Last9 Last9

Nov 8th, ‘22 / 7 min read

SLOs, SLIs, and SLAs: Understanding Key Service Metrics

A guide to set practical Service Level Objectives (SLOs) & Service Level Indicators (SLIs) for your Site Reliability Engineering practices.

SLOs, SLIs, and SLAs: Understanding Key Service Metrics

Businesses often want to balance feature development and service reliability while prioritizing customer happiness. With service level objectives (SLOs), stakeholders can set definite target levels for the reliability of their services.

One of the core duties of an SRE team is making the performance of your services measurable; if you can measure something, you can improve it.

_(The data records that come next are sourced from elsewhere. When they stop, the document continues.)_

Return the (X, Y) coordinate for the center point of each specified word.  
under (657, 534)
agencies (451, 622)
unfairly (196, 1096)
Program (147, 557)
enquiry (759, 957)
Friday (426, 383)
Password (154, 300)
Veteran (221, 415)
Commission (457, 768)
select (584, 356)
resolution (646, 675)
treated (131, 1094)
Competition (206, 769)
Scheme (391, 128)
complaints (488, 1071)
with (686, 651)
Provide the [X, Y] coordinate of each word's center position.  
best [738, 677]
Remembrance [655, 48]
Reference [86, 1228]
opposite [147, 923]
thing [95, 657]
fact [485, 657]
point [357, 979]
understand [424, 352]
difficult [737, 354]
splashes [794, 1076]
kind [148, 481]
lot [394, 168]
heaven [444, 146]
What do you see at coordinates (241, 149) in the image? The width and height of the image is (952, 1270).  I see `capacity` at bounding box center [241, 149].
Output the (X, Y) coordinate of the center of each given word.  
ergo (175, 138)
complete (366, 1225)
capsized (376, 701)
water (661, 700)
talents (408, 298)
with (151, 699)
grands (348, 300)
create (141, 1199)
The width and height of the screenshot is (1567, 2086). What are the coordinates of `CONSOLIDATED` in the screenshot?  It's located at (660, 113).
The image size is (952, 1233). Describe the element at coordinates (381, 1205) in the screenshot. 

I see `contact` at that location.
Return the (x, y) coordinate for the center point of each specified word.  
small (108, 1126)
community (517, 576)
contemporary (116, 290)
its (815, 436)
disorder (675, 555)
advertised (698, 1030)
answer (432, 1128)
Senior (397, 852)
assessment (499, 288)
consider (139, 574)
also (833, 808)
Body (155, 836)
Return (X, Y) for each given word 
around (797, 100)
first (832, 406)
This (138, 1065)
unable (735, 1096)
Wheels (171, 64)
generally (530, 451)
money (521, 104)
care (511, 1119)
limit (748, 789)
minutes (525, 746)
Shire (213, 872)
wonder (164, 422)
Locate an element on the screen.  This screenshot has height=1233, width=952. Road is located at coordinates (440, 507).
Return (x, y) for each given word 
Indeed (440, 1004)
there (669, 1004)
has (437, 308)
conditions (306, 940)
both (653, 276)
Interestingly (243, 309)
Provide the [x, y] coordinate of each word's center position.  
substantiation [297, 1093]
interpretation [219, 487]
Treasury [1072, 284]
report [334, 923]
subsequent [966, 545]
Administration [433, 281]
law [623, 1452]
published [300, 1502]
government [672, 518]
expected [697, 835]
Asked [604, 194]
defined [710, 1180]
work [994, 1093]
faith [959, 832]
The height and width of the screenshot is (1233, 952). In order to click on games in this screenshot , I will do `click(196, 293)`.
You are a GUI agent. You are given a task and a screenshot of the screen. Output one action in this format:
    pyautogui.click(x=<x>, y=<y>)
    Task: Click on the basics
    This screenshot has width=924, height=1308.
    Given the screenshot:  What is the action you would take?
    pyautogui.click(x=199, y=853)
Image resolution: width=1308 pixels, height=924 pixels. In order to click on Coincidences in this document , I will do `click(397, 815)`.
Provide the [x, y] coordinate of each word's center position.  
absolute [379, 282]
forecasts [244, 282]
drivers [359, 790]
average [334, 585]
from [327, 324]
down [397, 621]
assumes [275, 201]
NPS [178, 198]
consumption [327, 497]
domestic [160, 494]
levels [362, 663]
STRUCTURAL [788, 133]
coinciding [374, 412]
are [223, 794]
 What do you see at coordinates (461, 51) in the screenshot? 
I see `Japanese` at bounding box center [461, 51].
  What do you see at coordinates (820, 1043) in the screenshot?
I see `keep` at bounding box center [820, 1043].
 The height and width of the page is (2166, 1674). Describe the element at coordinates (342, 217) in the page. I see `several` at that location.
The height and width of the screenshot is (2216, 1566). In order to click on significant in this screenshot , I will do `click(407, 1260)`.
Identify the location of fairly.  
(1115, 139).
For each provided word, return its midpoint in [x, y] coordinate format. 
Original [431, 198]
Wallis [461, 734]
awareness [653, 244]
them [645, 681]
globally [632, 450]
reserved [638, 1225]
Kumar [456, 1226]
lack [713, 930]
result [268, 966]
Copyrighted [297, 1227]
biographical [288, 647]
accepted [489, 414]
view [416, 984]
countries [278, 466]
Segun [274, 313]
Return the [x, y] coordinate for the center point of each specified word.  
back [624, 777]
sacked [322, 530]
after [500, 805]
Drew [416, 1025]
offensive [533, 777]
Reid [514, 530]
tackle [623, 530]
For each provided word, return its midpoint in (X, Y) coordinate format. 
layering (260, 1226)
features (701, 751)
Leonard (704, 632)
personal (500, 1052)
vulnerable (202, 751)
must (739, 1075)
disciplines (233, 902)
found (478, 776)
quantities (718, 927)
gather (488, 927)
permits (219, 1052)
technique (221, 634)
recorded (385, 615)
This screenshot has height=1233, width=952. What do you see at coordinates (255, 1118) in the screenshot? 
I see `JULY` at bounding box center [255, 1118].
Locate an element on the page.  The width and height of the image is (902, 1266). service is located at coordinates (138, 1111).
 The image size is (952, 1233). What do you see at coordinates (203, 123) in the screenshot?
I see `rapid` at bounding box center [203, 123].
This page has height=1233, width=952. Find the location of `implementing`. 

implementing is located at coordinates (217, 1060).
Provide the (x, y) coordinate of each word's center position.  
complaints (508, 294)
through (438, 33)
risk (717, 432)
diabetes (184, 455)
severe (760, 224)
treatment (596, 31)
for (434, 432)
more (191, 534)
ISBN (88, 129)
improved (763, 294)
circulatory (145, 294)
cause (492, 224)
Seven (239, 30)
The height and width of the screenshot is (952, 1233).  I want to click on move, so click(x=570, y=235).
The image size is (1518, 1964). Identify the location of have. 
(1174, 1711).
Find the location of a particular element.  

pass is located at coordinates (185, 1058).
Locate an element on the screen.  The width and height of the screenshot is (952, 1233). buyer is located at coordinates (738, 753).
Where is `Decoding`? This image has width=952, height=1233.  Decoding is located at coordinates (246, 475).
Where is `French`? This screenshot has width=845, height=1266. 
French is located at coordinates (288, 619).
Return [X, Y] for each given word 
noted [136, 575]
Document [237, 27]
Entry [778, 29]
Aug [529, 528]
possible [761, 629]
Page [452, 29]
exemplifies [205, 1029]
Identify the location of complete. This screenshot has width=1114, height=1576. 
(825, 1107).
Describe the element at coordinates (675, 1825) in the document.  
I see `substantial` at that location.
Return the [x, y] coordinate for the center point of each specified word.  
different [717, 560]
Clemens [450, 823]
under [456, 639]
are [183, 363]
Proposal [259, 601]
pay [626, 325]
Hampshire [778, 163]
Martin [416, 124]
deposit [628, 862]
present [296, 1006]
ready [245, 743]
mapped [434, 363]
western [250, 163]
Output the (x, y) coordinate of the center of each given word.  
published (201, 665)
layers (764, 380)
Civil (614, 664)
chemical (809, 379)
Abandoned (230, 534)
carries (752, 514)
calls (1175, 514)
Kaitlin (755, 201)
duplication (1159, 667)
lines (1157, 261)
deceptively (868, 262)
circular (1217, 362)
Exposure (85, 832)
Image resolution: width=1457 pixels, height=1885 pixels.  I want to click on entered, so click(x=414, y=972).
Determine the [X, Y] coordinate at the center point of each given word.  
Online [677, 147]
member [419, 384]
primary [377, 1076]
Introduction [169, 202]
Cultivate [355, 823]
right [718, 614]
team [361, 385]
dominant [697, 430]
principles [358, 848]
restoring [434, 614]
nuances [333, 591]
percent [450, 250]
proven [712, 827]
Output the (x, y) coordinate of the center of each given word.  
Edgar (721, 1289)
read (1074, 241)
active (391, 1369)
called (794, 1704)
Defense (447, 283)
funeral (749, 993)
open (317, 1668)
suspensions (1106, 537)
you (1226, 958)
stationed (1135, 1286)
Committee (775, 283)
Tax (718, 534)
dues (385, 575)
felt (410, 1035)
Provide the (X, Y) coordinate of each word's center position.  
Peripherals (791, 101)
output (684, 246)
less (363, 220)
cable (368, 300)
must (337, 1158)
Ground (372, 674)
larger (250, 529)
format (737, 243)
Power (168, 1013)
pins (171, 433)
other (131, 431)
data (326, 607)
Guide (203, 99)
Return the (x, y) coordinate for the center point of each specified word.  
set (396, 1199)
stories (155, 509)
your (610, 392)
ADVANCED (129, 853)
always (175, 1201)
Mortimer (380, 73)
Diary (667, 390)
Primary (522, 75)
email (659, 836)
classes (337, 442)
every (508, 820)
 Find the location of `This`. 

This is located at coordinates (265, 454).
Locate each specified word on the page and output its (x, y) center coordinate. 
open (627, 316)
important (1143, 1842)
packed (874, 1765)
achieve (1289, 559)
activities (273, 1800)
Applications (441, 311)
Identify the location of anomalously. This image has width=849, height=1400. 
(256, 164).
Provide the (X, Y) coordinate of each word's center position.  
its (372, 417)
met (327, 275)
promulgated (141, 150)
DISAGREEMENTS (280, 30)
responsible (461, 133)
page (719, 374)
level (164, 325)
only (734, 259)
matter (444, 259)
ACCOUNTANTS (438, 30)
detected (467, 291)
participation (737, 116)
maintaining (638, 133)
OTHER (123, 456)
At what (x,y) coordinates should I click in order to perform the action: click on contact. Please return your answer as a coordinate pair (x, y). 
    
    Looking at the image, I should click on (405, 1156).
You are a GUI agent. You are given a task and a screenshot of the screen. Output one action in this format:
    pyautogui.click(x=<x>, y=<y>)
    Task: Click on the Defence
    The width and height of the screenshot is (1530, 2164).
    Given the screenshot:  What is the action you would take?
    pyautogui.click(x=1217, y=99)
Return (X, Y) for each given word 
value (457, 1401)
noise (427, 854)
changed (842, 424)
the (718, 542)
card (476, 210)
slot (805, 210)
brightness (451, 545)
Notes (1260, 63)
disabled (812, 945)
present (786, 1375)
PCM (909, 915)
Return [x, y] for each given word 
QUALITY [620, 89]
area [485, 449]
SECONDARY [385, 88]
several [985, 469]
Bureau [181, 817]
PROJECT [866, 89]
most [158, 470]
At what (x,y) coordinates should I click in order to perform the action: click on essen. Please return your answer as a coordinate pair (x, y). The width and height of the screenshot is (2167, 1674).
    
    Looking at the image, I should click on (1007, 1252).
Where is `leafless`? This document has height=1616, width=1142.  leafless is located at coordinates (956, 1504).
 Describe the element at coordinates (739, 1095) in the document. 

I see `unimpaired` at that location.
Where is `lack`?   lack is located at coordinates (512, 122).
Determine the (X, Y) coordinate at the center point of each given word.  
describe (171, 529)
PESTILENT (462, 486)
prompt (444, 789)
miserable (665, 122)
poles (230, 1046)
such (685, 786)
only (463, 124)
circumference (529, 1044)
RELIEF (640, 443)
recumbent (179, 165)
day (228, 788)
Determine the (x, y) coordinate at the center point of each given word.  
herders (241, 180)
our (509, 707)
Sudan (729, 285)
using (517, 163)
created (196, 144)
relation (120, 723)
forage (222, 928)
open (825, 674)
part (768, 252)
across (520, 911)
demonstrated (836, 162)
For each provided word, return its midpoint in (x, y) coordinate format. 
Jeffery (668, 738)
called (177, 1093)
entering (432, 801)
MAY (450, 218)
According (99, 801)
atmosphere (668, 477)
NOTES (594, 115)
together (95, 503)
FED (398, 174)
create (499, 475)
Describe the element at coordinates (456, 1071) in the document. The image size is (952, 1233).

Service level indicators are metrics that indicate the level of performance your users experience with your services. They help approximate the degree of happiness and satisfaction of your users. Service level indicators (SLIs) are vital signals an organization uses to measure how well certain service aspects are meeting its objectives.

This guide will walk you through setting practical service level objectives and service level indicators for your site reliability engineering practices.

Key Terms for Service Level Objectives and Service Level Indicators

You should know some key terms before getting started with service-level objectives and indicators.

Service reliability: Its reliability is the probability that a service, product, or system will adequately do what it is supposed to for a specific period. Your service reliability measures how well your system performs given conditions over time.

Site reliability engineering: Ben Treynor Sloss, credited with spearheading SRE, once said that SRE happens when you ask a software engineer to design an operations team.

It's a set of principles and practices that incorporates aspects of software engineering and applies them to infrastructure and operations problems. The main goals are to create scalable and highly reliable software systems.

Site reliability engineering leverages scripting, automation, and other software development techniques for IT operations to improve the reliability of your software products and the infrastructure that powers them.

Site reliability engineer: Site reliability engineers sit at the intersection of traditional IT/ops and software development. An SRE team would typically be responsible for the reliability of the entire stack of your services, from the front-end client-side applications to the backend, databases, and general infrastructure.

Service level agreement: A service level agreement defines the level of service expected by users. They also include penalties in case of agreement violation.

Why Does Your Organization Need SLOs and SLIs?

Collecting metrics from our applications and infrastructure can be inadequate for getting a clear picture of how users are experiencing your service. Service level indicators are quantifiable service performance measures from your users' perspective. SLI metrics correlate with your users' journey when they use your application.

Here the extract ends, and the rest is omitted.